▶ _EXERCISE REQUIREMENTS_: Repeat the lines below exactly as written, please, from the line with "Beslenme Çantası (94, 1863)" to the line with "Ürün Özellikleri (201, 930)", both lines included, and no others.

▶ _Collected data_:
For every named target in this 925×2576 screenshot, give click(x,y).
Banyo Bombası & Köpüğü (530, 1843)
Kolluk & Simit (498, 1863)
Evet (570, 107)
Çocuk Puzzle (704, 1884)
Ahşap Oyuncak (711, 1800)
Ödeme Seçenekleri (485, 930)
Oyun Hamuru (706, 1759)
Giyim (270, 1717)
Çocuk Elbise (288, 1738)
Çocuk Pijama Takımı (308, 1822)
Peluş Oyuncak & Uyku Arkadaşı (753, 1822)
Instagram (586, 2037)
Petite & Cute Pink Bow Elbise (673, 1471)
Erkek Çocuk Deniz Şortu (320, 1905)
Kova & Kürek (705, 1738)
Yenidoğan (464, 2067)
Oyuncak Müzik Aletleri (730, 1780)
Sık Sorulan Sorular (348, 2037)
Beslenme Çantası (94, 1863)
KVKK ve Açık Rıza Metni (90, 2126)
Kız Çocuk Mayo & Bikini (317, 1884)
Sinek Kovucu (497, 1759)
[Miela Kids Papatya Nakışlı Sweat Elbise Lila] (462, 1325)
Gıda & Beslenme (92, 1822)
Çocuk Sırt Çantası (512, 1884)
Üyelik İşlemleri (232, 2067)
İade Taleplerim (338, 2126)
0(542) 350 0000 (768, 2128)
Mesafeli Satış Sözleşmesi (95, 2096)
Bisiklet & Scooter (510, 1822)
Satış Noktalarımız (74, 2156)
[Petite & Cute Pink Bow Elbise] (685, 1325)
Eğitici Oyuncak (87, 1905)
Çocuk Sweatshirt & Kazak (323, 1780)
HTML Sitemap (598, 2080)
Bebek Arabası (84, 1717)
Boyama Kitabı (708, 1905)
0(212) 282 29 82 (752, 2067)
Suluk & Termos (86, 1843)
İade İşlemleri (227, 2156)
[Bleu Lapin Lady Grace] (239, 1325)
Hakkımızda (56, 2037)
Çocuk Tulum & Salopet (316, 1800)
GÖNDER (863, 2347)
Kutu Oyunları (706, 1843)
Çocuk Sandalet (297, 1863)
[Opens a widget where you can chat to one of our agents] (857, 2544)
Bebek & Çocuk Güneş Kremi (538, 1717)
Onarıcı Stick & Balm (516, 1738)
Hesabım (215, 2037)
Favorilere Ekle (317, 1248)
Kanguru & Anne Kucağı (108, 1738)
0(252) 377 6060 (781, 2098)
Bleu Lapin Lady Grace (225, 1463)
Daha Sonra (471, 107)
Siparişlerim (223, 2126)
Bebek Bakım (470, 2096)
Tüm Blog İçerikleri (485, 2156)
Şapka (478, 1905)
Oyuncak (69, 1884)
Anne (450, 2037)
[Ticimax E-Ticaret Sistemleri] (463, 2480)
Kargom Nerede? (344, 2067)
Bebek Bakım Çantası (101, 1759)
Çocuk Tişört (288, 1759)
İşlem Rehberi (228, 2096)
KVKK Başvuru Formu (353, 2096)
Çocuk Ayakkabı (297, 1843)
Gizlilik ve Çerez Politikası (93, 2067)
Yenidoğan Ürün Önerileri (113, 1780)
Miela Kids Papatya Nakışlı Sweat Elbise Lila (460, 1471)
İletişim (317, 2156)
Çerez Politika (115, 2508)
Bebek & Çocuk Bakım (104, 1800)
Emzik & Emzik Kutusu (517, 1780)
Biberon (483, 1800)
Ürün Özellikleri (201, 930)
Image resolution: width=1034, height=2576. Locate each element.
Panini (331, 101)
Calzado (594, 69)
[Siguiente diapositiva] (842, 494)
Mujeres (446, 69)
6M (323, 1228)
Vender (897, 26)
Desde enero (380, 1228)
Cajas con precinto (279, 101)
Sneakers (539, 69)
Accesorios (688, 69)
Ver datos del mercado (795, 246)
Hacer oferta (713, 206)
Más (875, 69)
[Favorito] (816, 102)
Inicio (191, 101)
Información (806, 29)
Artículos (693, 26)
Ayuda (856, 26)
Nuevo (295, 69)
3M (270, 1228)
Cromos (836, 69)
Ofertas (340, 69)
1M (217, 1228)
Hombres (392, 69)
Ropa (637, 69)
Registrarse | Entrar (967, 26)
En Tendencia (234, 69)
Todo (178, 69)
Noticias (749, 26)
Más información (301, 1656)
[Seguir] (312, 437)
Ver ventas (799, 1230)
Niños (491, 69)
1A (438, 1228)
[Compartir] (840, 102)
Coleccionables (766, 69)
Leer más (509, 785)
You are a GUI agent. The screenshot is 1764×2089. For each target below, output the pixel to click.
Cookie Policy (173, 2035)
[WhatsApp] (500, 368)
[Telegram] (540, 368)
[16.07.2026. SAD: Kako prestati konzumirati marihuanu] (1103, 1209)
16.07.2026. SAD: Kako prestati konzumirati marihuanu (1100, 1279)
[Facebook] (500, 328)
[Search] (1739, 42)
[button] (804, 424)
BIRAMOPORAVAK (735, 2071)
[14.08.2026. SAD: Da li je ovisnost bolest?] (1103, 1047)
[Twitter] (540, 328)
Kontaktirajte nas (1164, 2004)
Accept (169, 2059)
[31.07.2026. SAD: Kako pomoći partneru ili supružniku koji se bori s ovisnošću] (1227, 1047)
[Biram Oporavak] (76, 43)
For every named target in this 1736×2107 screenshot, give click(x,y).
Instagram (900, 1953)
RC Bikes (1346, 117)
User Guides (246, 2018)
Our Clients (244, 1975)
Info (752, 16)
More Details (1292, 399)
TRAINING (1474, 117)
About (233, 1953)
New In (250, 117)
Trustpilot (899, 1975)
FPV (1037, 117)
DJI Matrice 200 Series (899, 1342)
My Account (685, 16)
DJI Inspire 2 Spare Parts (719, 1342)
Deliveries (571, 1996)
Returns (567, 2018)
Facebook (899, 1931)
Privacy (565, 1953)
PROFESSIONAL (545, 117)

▶ _THE COMPLETED TASK_:
Beslenme Çantası (94, 1863)
KVKK ve Açık Rıza Metni (90, 2126)
Kız Çocuk Mayo & Bikini (317, 1884)
Sinek Kovucu (497, 1759)
[Miela Kids Papatya Nakışlı Sweat Elbise Lila] (462, 1325)
Gıda & Beslenme (92, 1822)
Çocuk Sırt Çantası (512, 1884)
Üyelik İşlemleri (232, 2067)
İade Taleplerim (338, 2126)
0(542) 350 0000 (768, 2128)
Mesafeli Satış Sözleşmesi (95, 2096)
Bisiklet & Scooter (510, 1822)
Satış Noktalarımız (74, 2156)
[Petite & Cute Pink Bow Elbise] (685, 1325)
Eğitici Oyuncak (87, 1905)
Çocuk Sweatshirt & Kazak (323, 1780)
HTML Sitemap (598, 2080)
Bebek Arabası (84, 1717)
Boyama Kitabı (708, 1905)
0(212) 282 29 82 (752, 2067)
Suluk & Termos (86, 1843)
İade İşlemleri (227, 2156)
[Bleu Lapin Lady Grace] (239, 1325)
Hakkımızda (56, 2037)
Çocuk Tulum & Salopet (316, 1800)
GÖNDER (863, 2347)
Kutu Oyunları (706, 1843)
Çocuk Sandalet (297, 1863)
[Opens a widget where you can chat to one of our agents] (857, 2544)
Bebek & Çocuk Güneş Kremi (538, 1717)
Onarıcı Stick & Balm (516, 1738)
Hesabım (215, 2037)
Favorilere Ekle (317, 1248)
Kanguru & Anne Kucağı (108, 1738)
0(252) 377 6060 (781, 2098)
Bleu Lapin Lady Grace (225, 1463)
Daha Sonra (471, 107)
Siparişlerim (223, 2126)
Bebek Bakım (470, 2096)
Tüm Blog İçerikleri (485, 2156)
Şapka (478, 1905)
Oyuncak (69, 1884)
Anne (450, 2037)
[Ticimax E-Ticaret Sistemleri] (463, 2480)
Kargom Nerede? (344, 2067)
Bebek Bakım Çantası (101, 1759)
Çocuk Tişört (288, 1759)
İşlem Rehberi (228, 2096)
KVKK Başvuru Formu (353, 2096)
Çocuk Ayakkabı (297, 1843)
Gizlilik ve Çerez Politikası (93, 2067)
Yenidoğan Ürün Önerileri (113, 1780)
Miela Kids Papatya Nakışlı Sweat Elbise Lila (460, 1471)
İletişim (317, 2156)
Çerez Politika (115, 2508)
Bebek & Çocuk Bakım (104, 1800)
Emzik & Emzik Kutusu (517, 1780)
Biberon (483, 1800)
Ürün Özellikleri (201, 930)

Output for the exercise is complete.